The answer consists of the lines from the line holding "Screen dimensions: 1121x610" through the last line of the entries, retyped exactly, and nothing else. No pictures belong in it.

Extracted records:
+ + + +

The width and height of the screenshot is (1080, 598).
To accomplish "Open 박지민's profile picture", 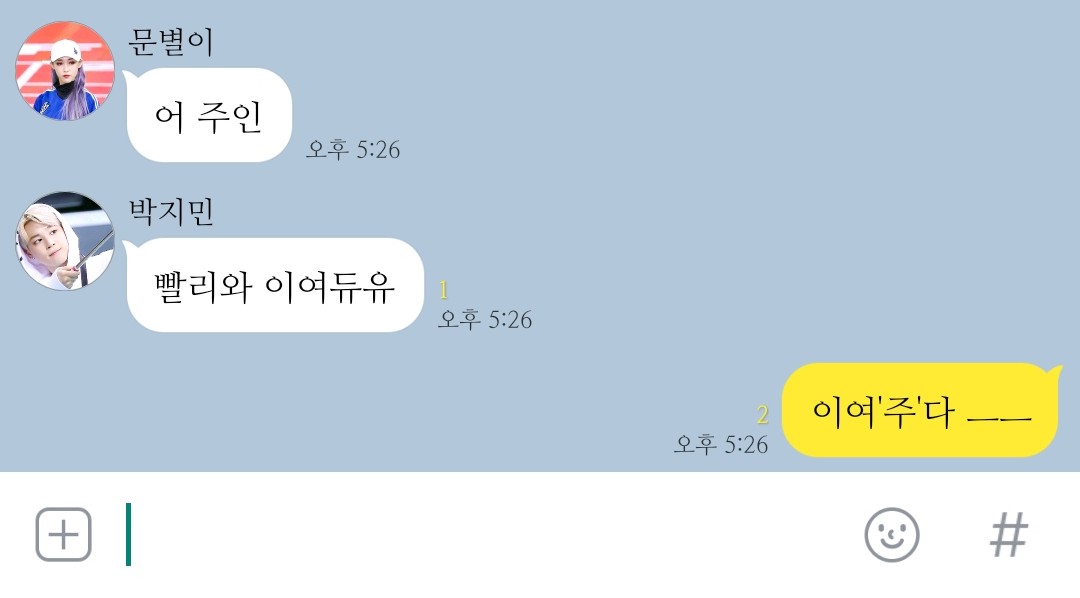I will pos(65,240).
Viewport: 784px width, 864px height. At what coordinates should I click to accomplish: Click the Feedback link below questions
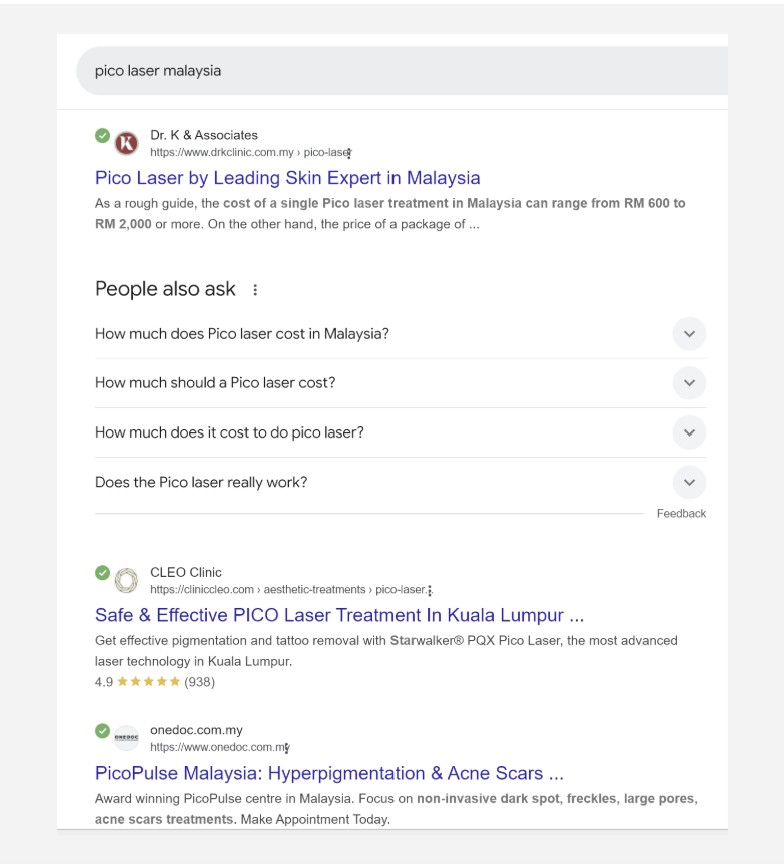click(681, 513)
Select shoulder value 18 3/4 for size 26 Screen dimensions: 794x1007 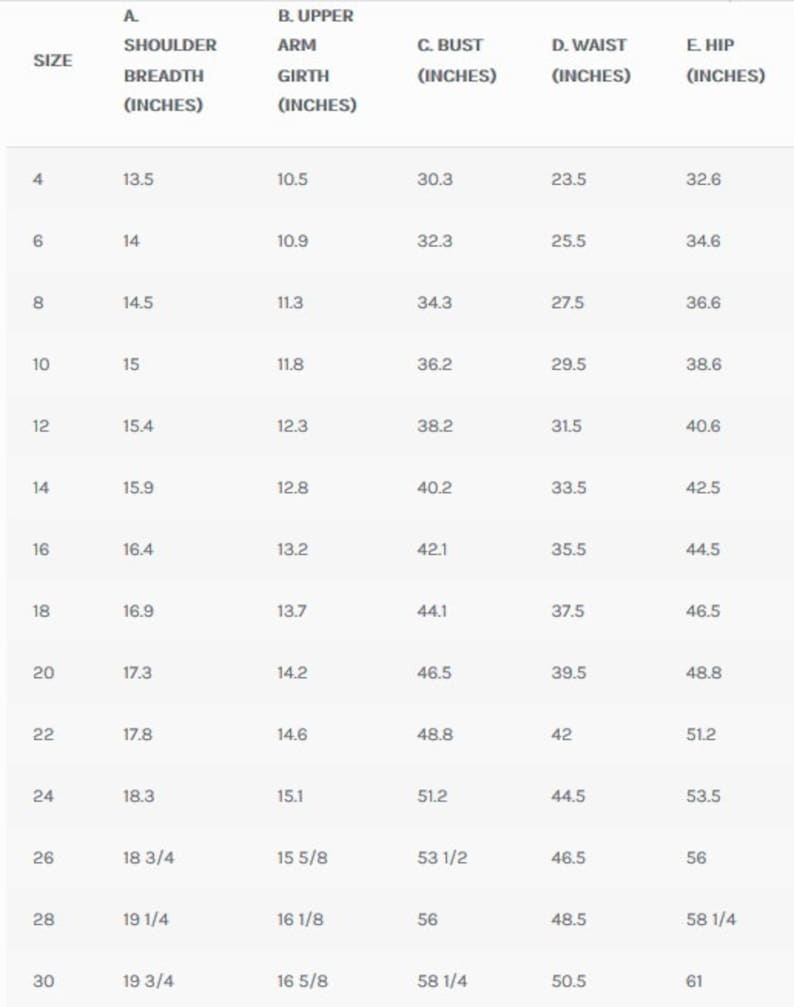tap(148, 857)
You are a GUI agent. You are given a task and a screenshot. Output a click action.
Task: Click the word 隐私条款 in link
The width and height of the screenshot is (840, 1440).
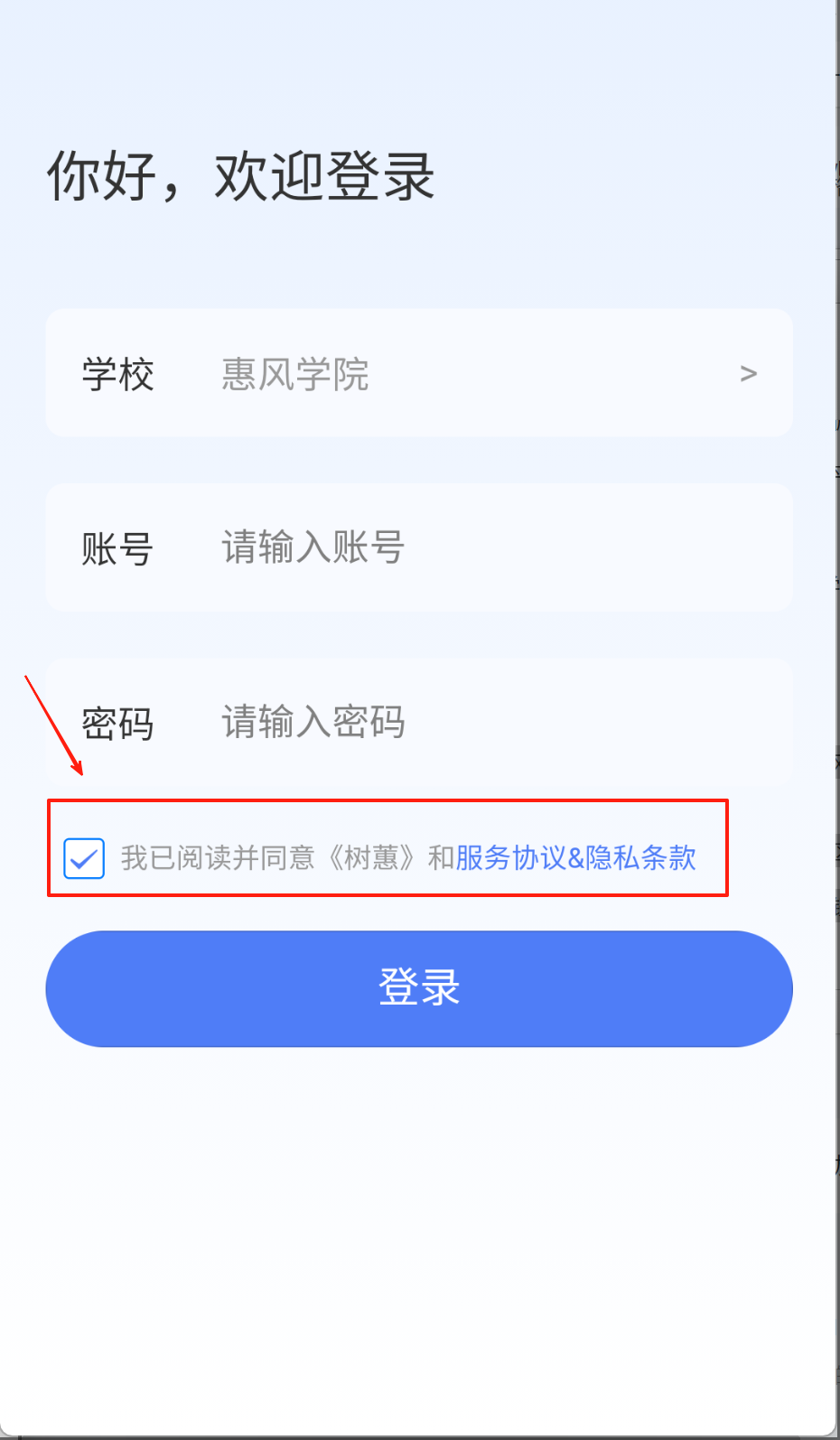click(641, 857)
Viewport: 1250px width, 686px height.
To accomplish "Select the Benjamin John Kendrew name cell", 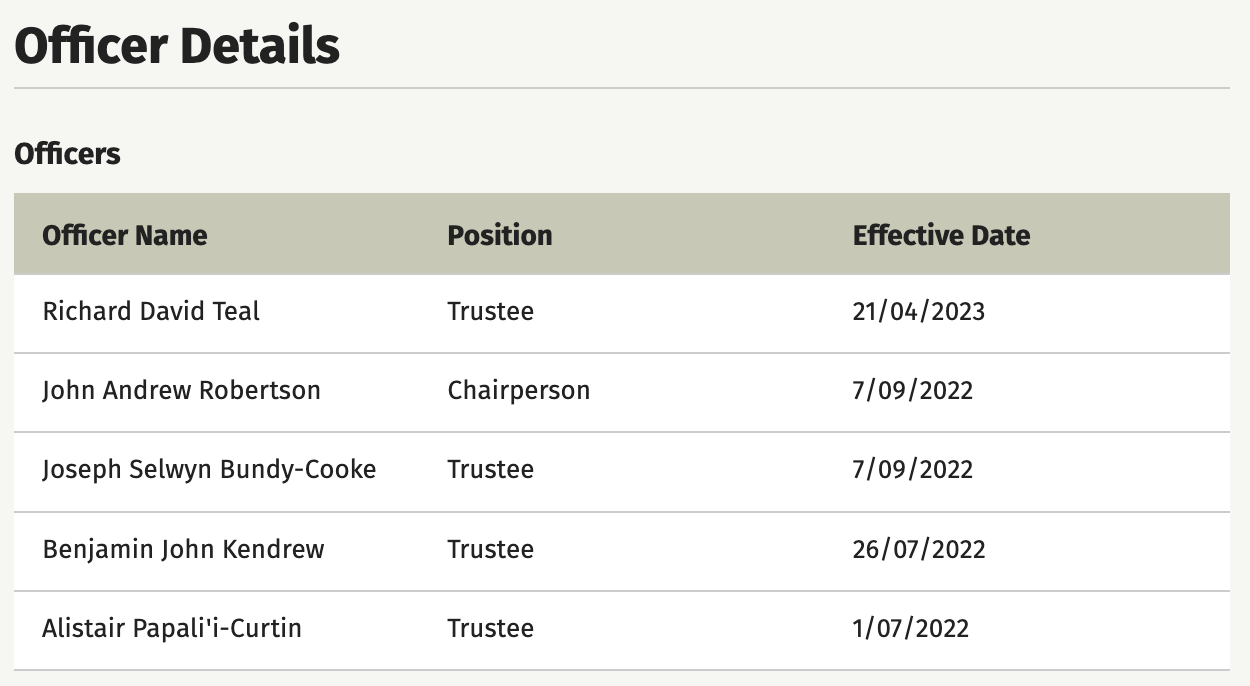I will pos(183,549).
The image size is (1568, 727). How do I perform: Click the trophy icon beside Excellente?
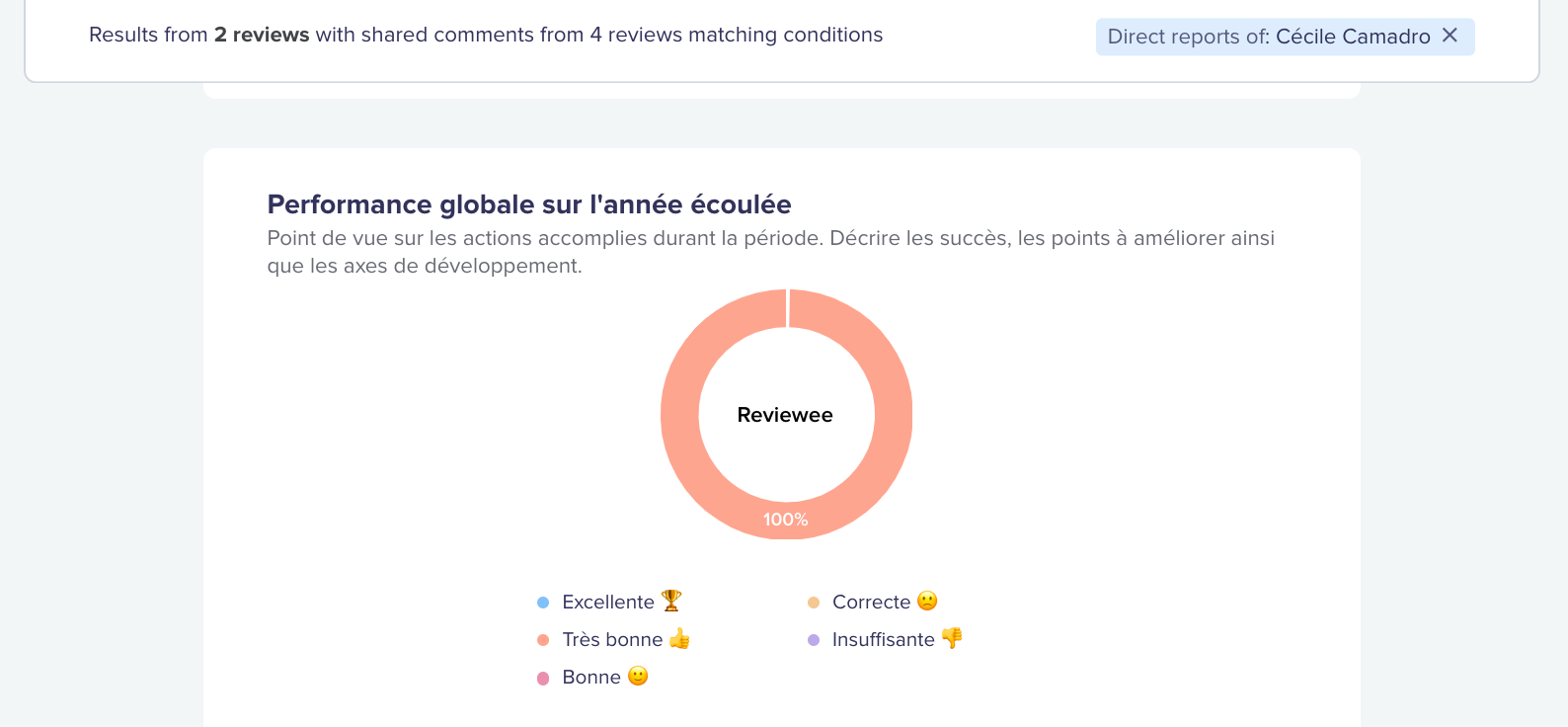click(671, 601)
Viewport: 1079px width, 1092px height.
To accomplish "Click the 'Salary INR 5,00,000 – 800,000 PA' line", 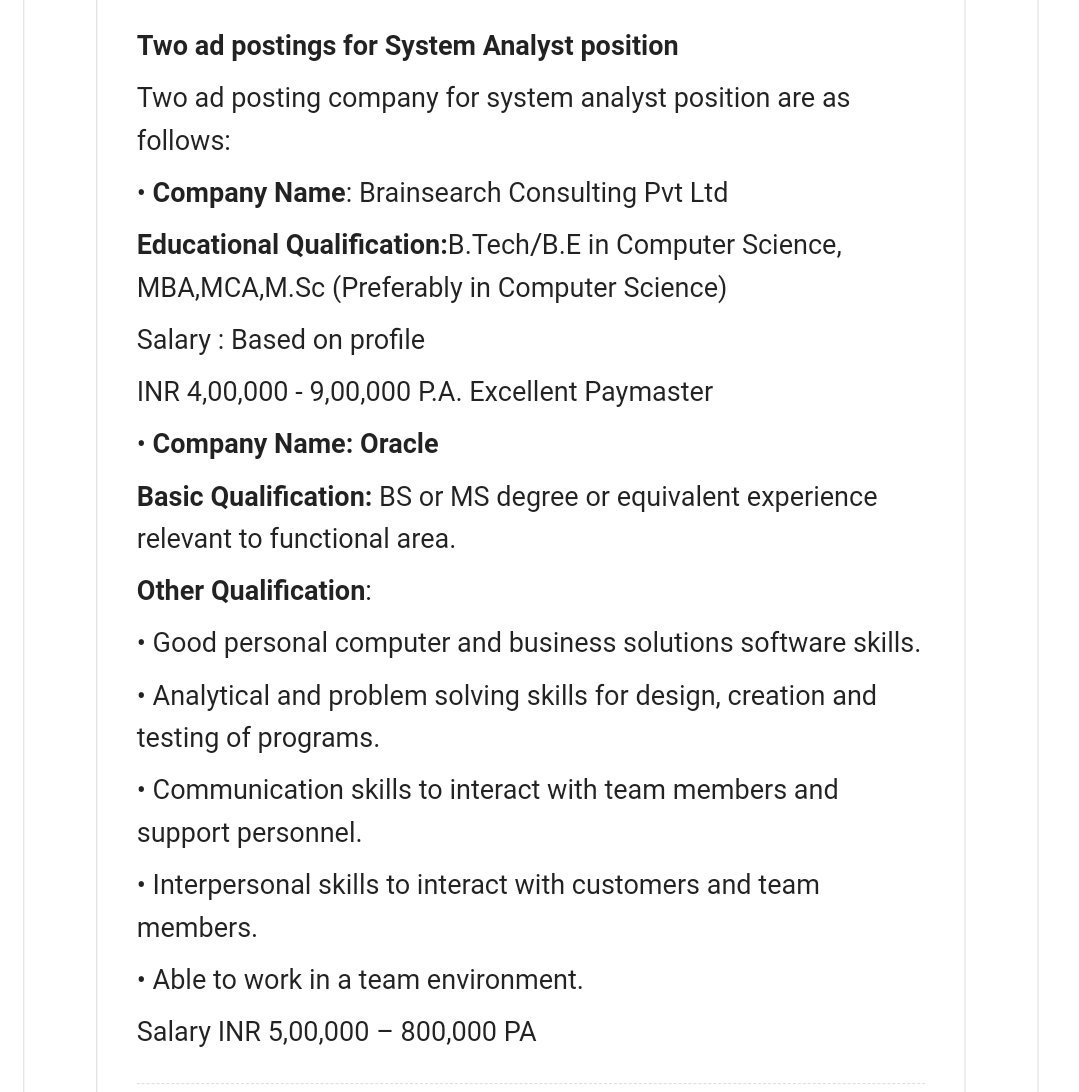I will pyautogui.click(x=336, y=1032).
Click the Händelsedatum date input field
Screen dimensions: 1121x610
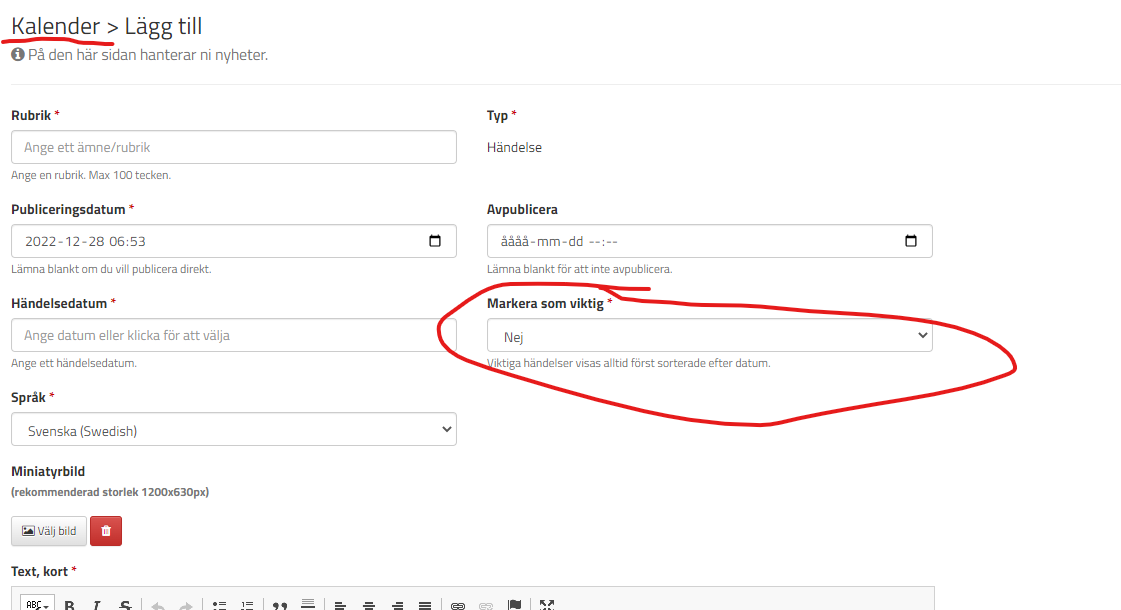coord(233,335)
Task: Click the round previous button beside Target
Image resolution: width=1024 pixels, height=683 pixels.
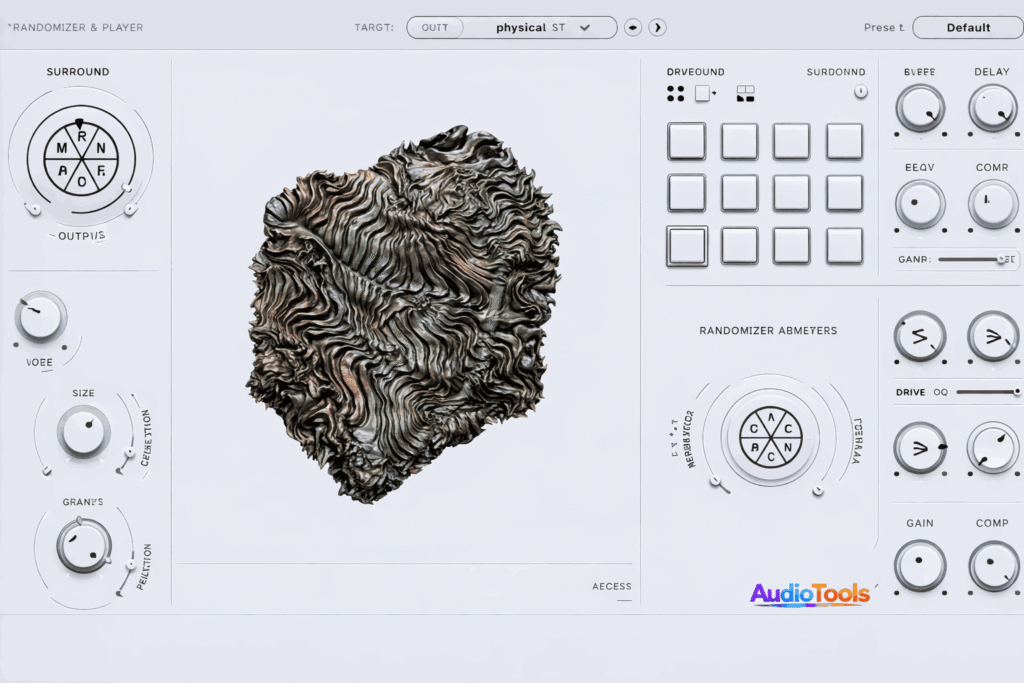Action: (x=632, y=28)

+ + + +

Exercise response:
Screen dimensions: 1121x610
coord(233,335)
Task: Click the round previous button beside Target
Image resolution: width=1024 pixels, height=683 pixels.
Action: (x=632, y=28)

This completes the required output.